Exactly as written and without the pictures, output the entries below.

╭──

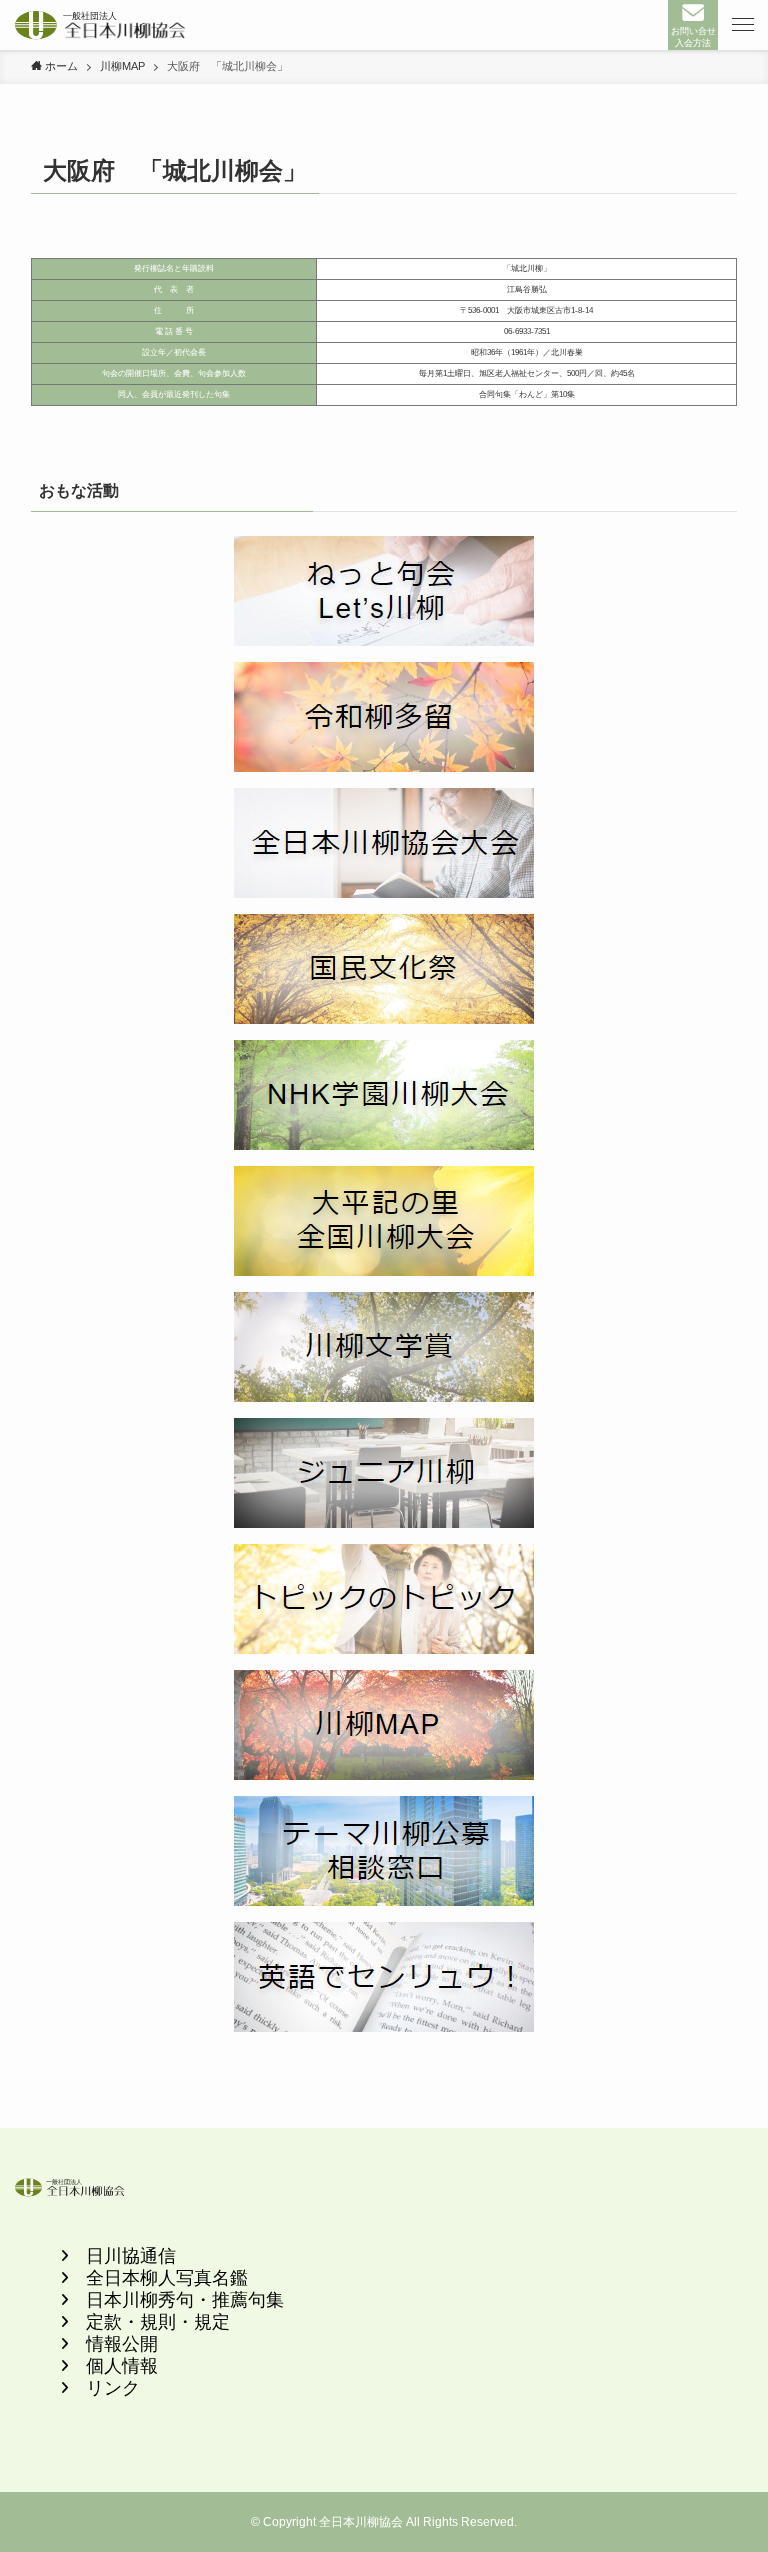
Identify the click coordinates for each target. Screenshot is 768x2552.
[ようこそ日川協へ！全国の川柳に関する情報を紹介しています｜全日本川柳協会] (100, 25)
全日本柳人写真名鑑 (167, 2278)
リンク (113, 2388)
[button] (743, 25)
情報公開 (122, 2344)
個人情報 (122, 2366)
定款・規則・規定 (158, 2322)
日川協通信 (131, 2256)
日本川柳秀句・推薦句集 (185, 2300)
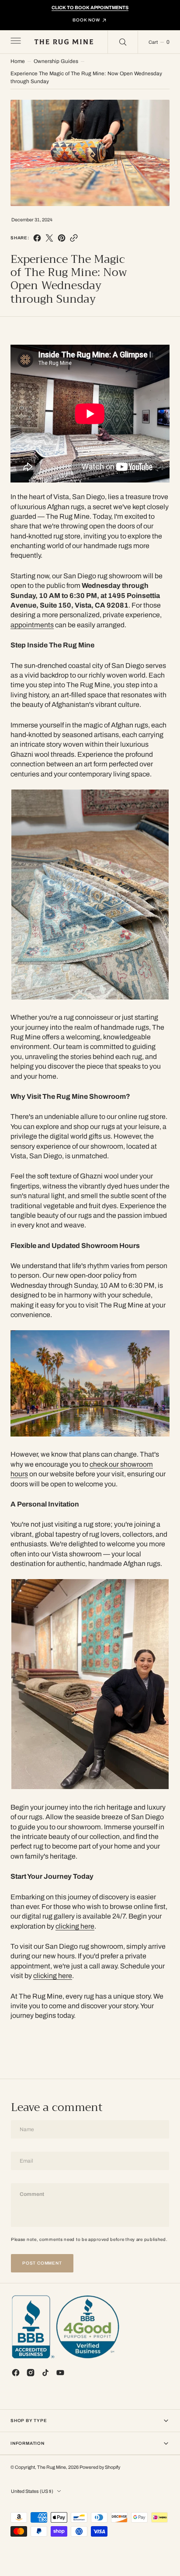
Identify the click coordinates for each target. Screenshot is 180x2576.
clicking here (74, 1926)
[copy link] (73, 238)
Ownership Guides (56, 61)
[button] (14, 42)
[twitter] (49, 238)
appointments (32, 625)
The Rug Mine (51, 2467)
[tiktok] (45, 2372)
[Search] (123, 42)
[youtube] (60, 2372)
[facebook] (37, 238)
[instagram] (30, 2372)
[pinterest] (61, 238)
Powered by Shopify (100, 2467)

╰──

- Response to this exercise:
Identify the click coordinates for each target. Screenshot is 768x2552.
[ようこそ日川協へ！全国の川柳に関する情報を紹介しています｜全日本川柳協会] (100, 25)
全日本柳人写真名鑑 (167, 2278)
リンク (113, 2388)
[button] (743, 25)
情報公開 (122, 2344)
個人情報 (122, 2366)
定款・規則・規定 (158, 2322)
日川協通信 (131, 2256)
日本川柳秀句・推薦句集 (185, 2300)
Identify the click coordinates for each target. Screenshot is 180x2576.
clicking here (74, 1926)
[copy link] (73, 238)
Ownership Guides (56, 61)
[button] (14, 42)
[twitter] (49, 238)
appointments (32, 625)
The Rug Mine (51, 2467)
[tiktok] (45, 2372)
[Search] (123, 42)
[youtube] (60, 2372)
[facebook] (37, 238)
[instagram] (30, 2372)
[pinterest] (61, 238)
Powered by Shopify (100, 2467)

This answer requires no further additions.